Per Hegel la ragione diventa spirito. Va realizzata nell’ethos del popolo di cui un individuo fa parte.

Hegel identifica la religione il momento di piena affermazione di tale auto-consapevolezza dello spirito. Egli vede nella filosofia il modo più adeguato in cui l’assoluto conosce sé stesso e giunge a compimento il processo che lo ha visto svolgersi come spirito, lungo l’intera storia dell’umanità.

 

La prospettiva di Hegel è ottimista in quanto, pur presentando in sé l’antitesi, supera la negatività e raggiunge il suo termine ovvero la sintesi che è presente indistintamente in ogni triade. La dialettica è quindi un processo finito che però, ogni volta che si conclude, si apre in una nuova triade ascendente.

A suo parere, Il filosofo è lo strumento della rivelazione dell’autocoscienza che è accaduta secondo un disegno razionale. Questo è il senso dell’affermazione:” Ciò che è razionale è reale; ciò che è reale è razionale.”. Ovvero ciò che è accaduto è così come deve essere razionalmente. È logico tendere a rifiutare questa affermazione perché si può vedere come, nella storia, spesso sia successo che trionfasse l’irrazionale o l’illogico. Hegel spiega che con realtà non bisogna intendere ogni esistenza erronea o errore in generale. La realtà si identifica con i grandi eventi che lasciano un segno nella storia del mondo.

Per Hegel, Kant ha sbagliato a negare l’esistenza della metafisica perché ha distaccato il pensiero dall’essere. Bisogna, secondo il filosofo, ricongiungere questi due aspetti sulla base del fatto che le idee “hanno mani e piedi” e agiscono sulla realtà modificandola.
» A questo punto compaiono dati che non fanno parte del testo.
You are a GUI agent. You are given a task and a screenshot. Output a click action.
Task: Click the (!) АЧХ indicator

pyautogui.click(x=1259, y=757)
Il pensiero di Hegel viene chiamato giustificazionismo perché il filosofo ha il compito di mostrare l’intrinseca razionalità della storia e, appunto, di giustificare gli eventi e le azioni che sono avvenute. Tutti gli eventi della storia sono, secondo il filosofo, tesi verso il risultato finale ovvero il presente, inteso come l’epoca del dispiegamento della ragione.